1. The simple question meets a fragmented answer: why no single deportation bill exists
The government’s published accounts and Home Office datasets do not isolate a definitive annual total labelled “spending on deporting illegal immigrants”; instead, spending is recorded across asylum support, border operations, detention, returns and legal processes. That fragmentation means researchers and journalists derive totals by combining per‑removal cost estimates with numbers of removals or by examining proposals that model expanded activity, rather than by quoting a single official line item [4] [3]. This reporting gap is compounded by varied definitions—“deportation”, “enforced removal” and “voluntary return” are recorded differently—and by expenditure recorded in capital budgets (e.g., for detention estate expansion) versus operational budgets, making direct comparisons difficult [5] [6].
2. Per‑removal and programme costs tell different stories: low and high estimates
Longstanding Home Office material and previous analyses have used a per‑enforced‑removal figure of roughly £13,000–£15,000, covering escorting, detention and arrest team costs but excluding legal appeals; this produces modest aggregate figures if removals remain limited in number [1]. By contrast, the government’s impact assessment for the Rwanda scheme estimated a gross cost of about £169,000 per person relocated to a third country, breaking down into large payments to the destination country and high escort and processing costs—an order of magnitude higher than the typical enforced‑removal estimate [2]. The divergence reflects differing operational models: short removals to Europe or voluntary returns versus complex third‑country relocation programmes with sizable transfer payments and long‑term processing costs [2] [1].
3. Recent Home Office and watchdog data point to much larger headline spending pressures
Recent fiscal reporting shows the Home Office’s asylum, border and immigration operations rising sharply: analysts and watchdogs cite figures such as £3.6 billion spent on asylum support in 2022–23 and Home Office budgets running in the billions with large overspends and forecast pressures for 2024–25. Those totals cover hotels, processing, legal support and enforcement together, not deportations alone, but they demonstrate the scale of immigration‑related public spending and the fiscal context in which deportation policy sits [6] [5]. Planned capital spending—such as £306 million for new detention centres—adds one‑off and recurring layers that feed into any attempt to estimate deportation programme costs [6].
4. Political proposals multiply headline numbers: what parties and think‑tanks have modelled
Political plans and advocacy papers present very different cost pictures: one “mass‑deportation” blueprint models a lifetime scheme costing £40.9–£47.5 billion with annual deportation‑related outlays of £8–9 billion—including a tenfold boost to Immigration Enforcement and large enforced‑removal and voluntary‑return line items—while a Conservative election proposal outlined a £1.6 billion per year “Removal Force” alongside other potential increases [3] [7]. These are projections tied to specific policy designs and operational assumptions; they illustrate how scale and method (e.g., detention capacity, number of removals, third‑country payments) drive costs far beyond the modest per‑removal figures used in older Home Office material [3] [7].
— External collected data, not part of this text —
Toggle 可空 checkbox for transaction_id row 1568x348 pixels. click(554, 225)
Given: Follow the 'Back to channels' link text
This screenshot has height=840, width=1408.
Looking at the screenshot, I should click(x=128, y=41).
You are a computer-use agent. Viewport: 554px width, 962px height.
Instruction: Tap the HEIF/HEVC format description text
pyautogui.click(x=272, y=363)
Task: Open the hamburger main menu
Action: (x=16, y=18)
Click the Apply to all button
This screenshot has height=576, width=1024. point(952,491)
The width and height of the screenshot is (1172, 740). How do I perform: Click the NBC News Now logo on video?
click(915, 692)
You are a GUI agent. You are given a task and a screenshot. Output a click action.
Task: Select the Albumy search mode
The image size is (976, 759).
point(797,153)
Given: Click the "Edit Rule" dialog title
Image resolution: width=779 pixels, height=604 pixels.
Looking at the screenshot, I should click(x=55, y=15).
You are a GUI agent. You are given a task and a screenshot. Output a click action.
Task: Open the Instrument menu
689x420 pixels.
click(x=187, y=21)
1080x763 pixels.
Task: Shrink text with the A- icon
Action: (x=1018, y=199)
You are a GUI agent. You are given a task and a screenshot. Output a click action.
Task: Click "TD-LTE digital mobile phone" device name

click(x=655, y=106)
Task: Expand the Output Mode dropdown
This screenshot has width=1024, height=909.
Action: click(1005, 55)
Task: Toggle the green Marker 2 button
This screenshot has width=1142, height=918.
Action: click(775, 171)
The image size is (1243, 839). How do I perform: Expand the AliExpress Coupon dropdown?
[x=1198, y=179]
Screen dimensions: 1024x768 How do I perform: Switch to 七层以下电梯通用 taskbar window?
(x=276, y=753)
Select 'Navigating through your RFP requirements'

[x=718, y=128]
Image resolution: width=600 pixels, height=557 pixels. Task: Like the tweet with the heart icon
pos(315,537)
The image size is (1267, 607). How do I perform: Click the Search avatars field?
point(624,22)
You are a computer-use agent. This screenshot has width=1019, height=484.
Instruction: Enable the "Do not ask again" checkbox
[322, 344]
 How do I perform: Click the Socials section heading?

5. Bottom line: an approximate framework but no tidy total—what the evidence supports
Available, reliable facts support three firm points: official per‑removal estimates historically sit around £13k–£15k, high‑profile third‑country schemes can imply £169k per person, and broader Home Office spending on asylum and border operations now runs into the billions, with policy proposals that would add billions more [1] [2] [6] [3]. Any answer about “how much the UK spends on deporting illegal immigrants” therefore requires specifying the scope—single enforced removals, voluntary returns, detention infrastructure, or ambitious mass‑deportation programmes—because each yields very different totals and policy trade‑offs [1] [3].